A laqueação das trompas consiste num método de esterilização feminina com 99 a 99,8% de eficácia, caracterizado pelo corte e/ou ligamento cirúrgico das trompas de Falópio, por onde passam os ovários, até ao útero. Assim, as trompas impedem a passagem do óvulo e os espermatozoides não o encontram, sendo impedida a fecundação.

Vantagens: imediatamente eficaz; permanente; cirurgia simples geralmente sob anestesia local; sem efeitos colaterais a longo prazo; não interfere com as relações sexuais ou função sexual; sem efeito na produção de hormonas pelos ovários.

Desvantagens: a paciente poder-se-á arrepender mais tarde e a reversão requer cirurgia complexa, cara e sem total garantia de sucesso; riscos e efeitos colaterais da cirurgia; alto custo inicial (mais do que para vasectomia); desconforto de curta duração após o procedimento; não protege para doenças sexualmente transmissíveis.

A Histeroscopia e curetagem, também conhecida por raspagem, é um exame complementar de diagnóstico utilizado em ginecologia, tanto em diagnóstico como em tratamento. As lesões que ocupam espaço na cavidade uterina podem ser vistas durante a histeroscopia, observando-se todas as paredes do útero e também o colo do útero.

A histeroscopia e curetagem uterina podem ser realizadas com o objetivo de: 

  • Diagnosticar condições usando biopsias.
  • Remoção de tecido fetal ou da placenta.
  • Hemorragias entre menstruações.
  • Hemorragias menstruais intensas.
  • Hemorragias após a relação sexual.
  • Investigação de infertilidade.
  • Fibrose uterina.
  • Pólipos do endométrio.
  • Cancro uterino ou cervical.
  • Adelgaçamento do útero (hiperplasia do endométrio).
  • DIU implantado (dispositivo intrauterino).
  • Aborto.

A Histerectomia vaginal assistida laparoscopicamente visa a remoção do útero e, em alguns casos, dos ovários e das trompas de Falópio.

A histerectomia é usada para resolver várias condições médicas, tais como:

  • Fibrose uterina
  • Endometriose
  • Prolapso uterino
  • Hemorragia vaginal persistente
  • Dor pélvica crónica.

A histerectomia total visa a remoção do útero, em alguns casos dos ovários e das trompas de Falópio.
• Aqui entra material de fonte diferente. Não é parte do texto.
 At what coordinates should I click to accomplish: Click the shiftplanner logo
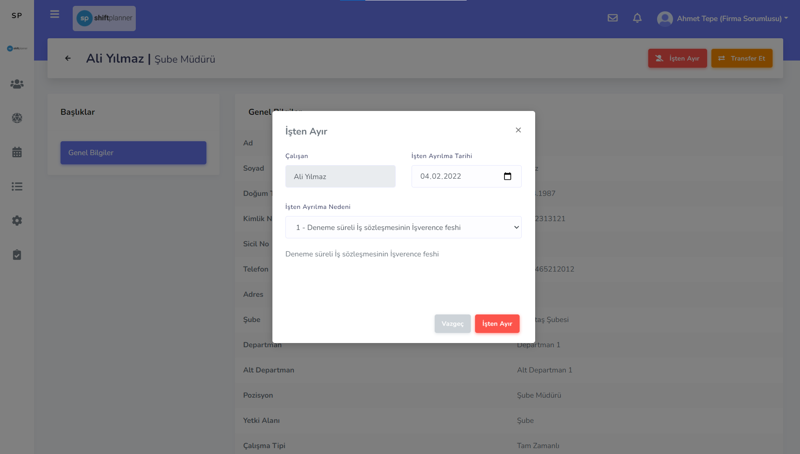[x=104, y=18]
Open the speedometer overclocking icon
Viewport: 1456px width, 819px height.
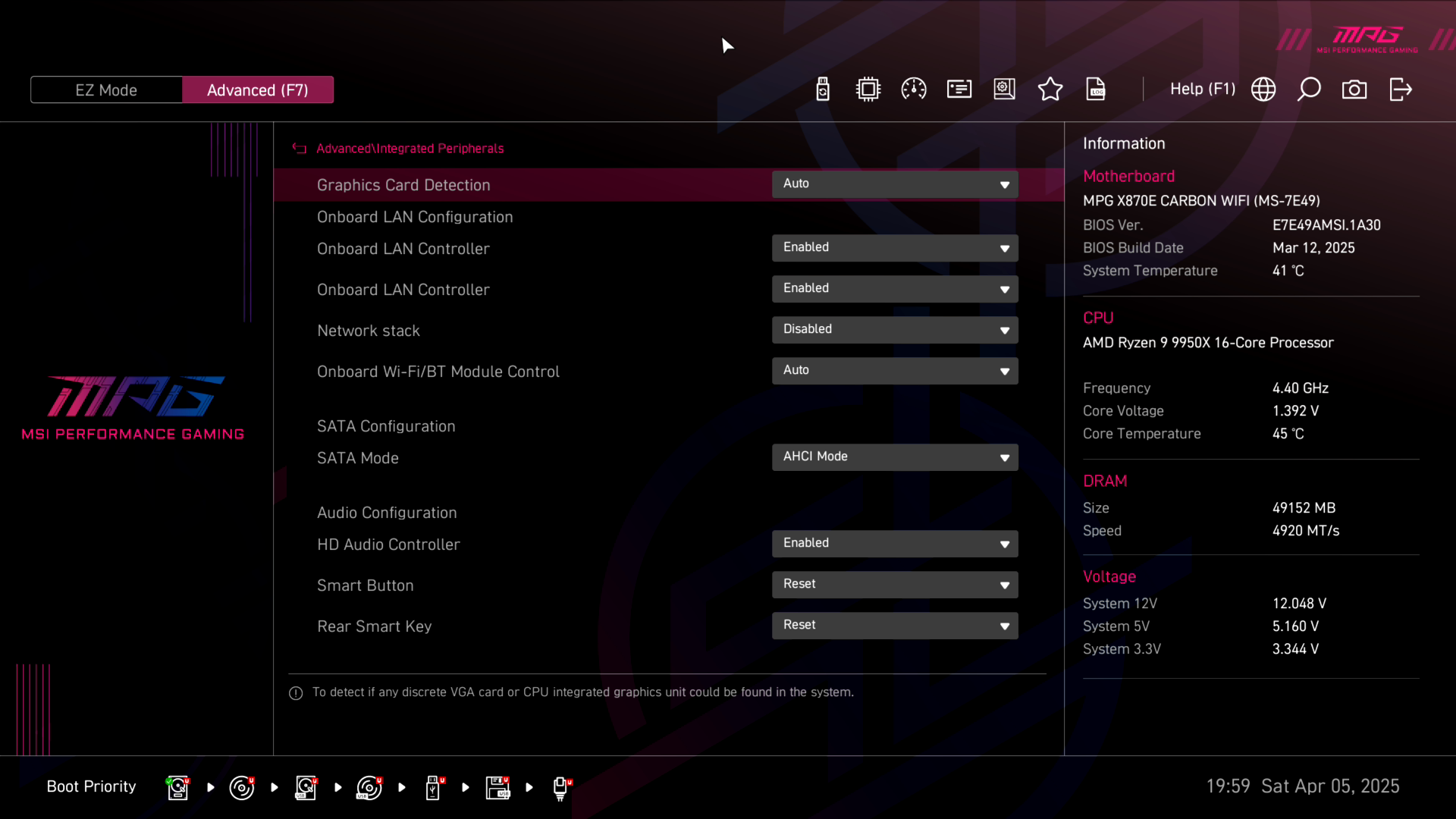point(914,89)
A histerectomia é usada para resolver várias condições médicas, tais como: Fibrose uterina, Endometriose, Prolapso uterino, hemorragia vaginal persistente, dor pélvica crónica.

A histerectomia abdominal total é mais recomendada no caso de a paciente ter fibromiomas muito grandes, sem resposta à terapêutica hormonal ou que sejam difíceis de remover vaginalmente. 
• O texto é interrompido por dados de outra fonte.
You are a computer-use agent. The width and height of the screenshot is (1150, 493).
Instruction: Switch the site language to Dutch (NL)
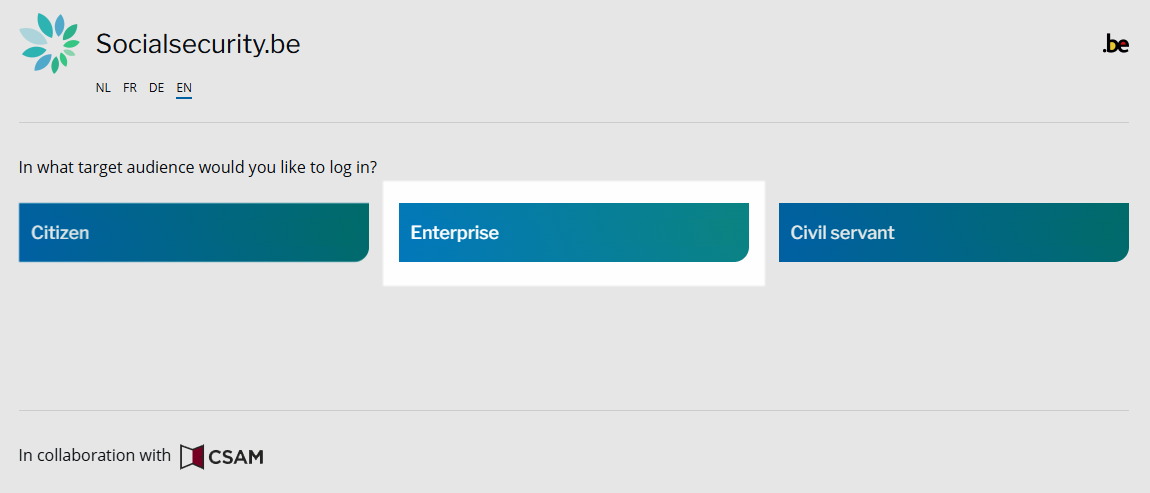click(x=103, y=88)
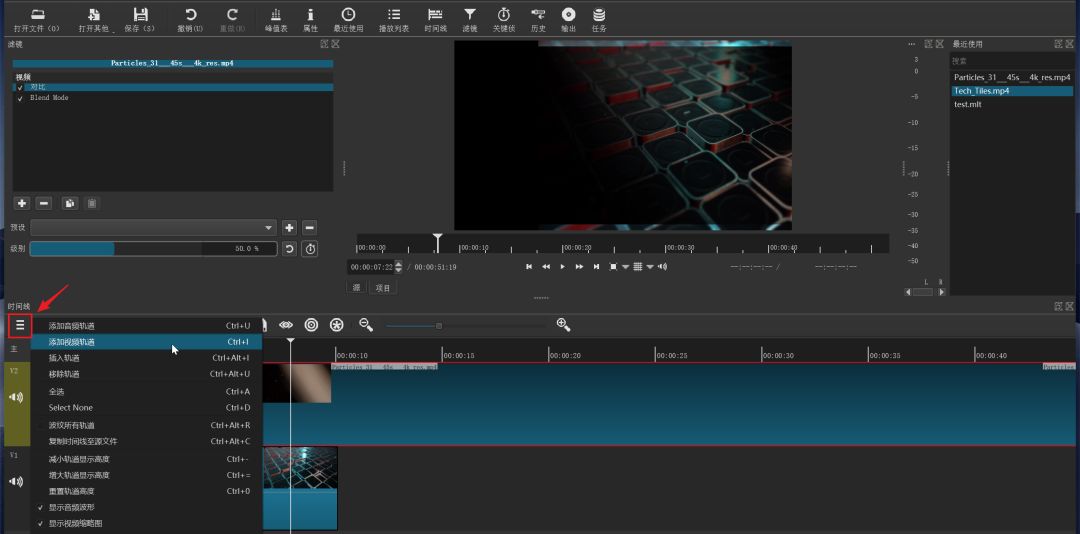Click the 源 (Source) player button
Screen dimensions: 1080x534
(356, 288)
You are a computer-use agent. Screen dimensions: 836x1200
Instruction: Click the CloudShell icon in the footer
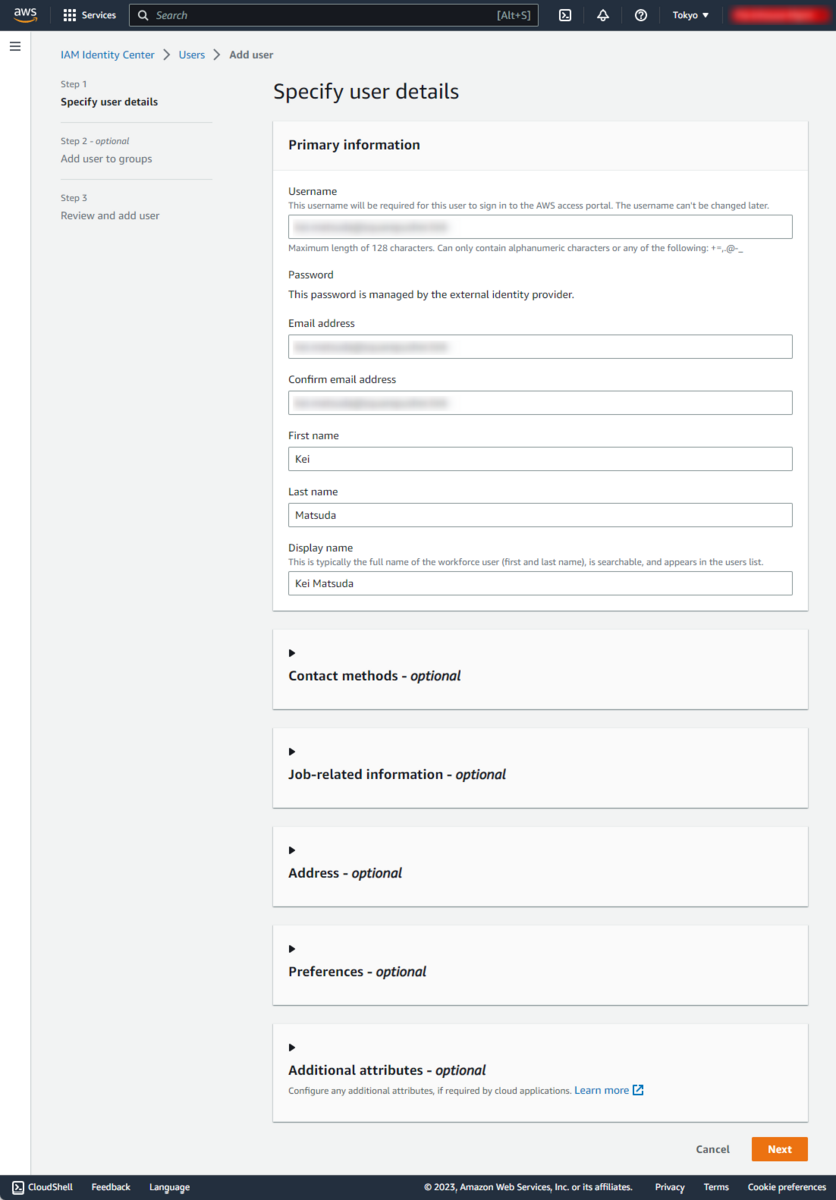pos(18,1187)
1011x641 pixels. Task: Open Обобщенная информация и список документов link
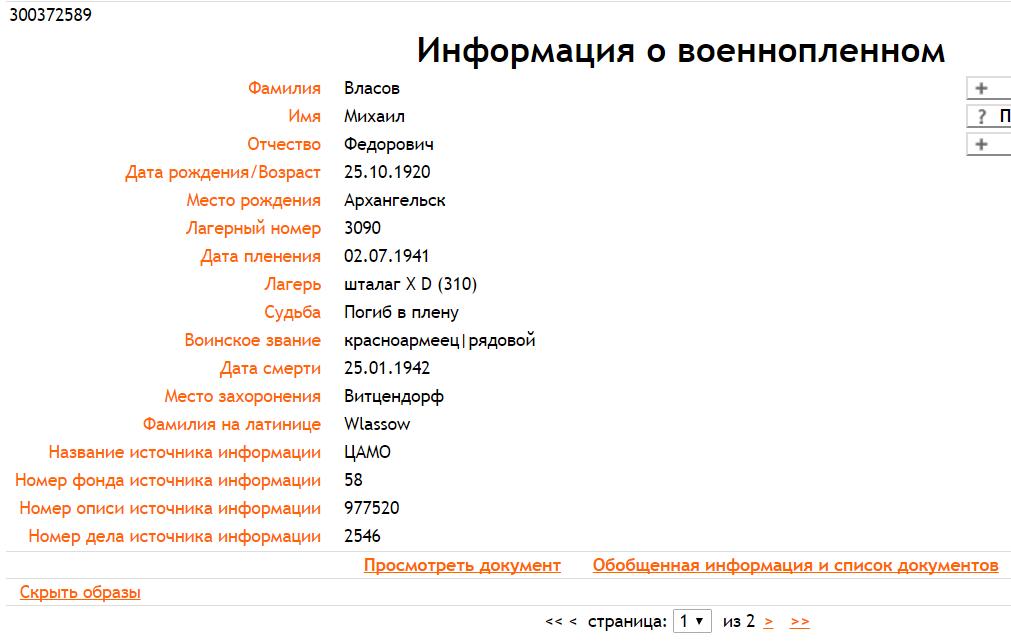795,565
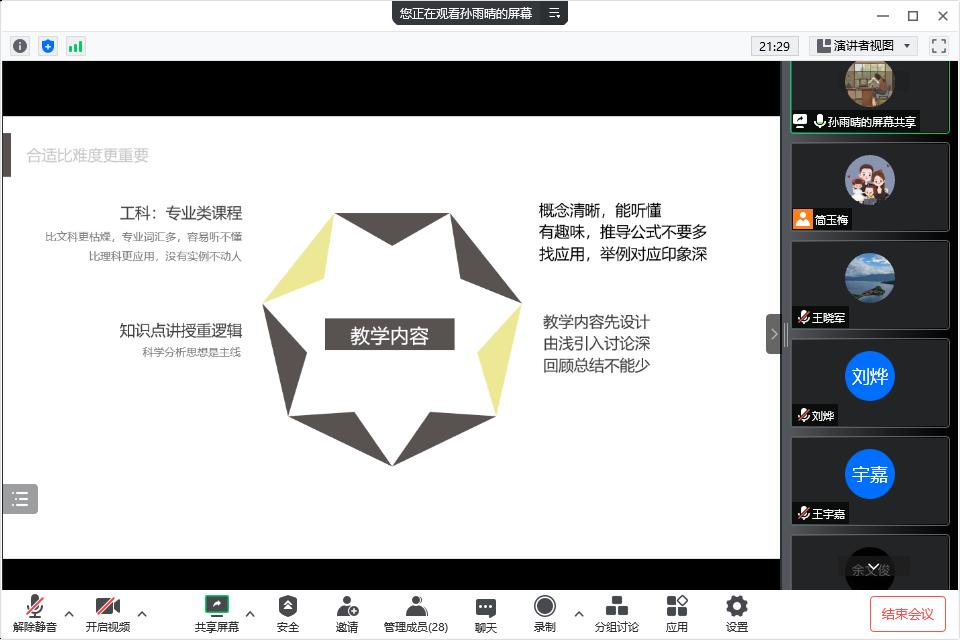Open the 安全 security options

(288, 613)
Também pode ser o método de eleição se a paciente sofrer de endometriose grave (tecido de revestimento uterino fora do útero), infeções pélvicas, cicatrizes de cirurgias pélvicas anteriores ou alguns tipos de cancro.

Esta intervenção faz-se geralmente a mulheres após os 40 anos de idade, caso haja sintomas e caso não pretenda ter filhos.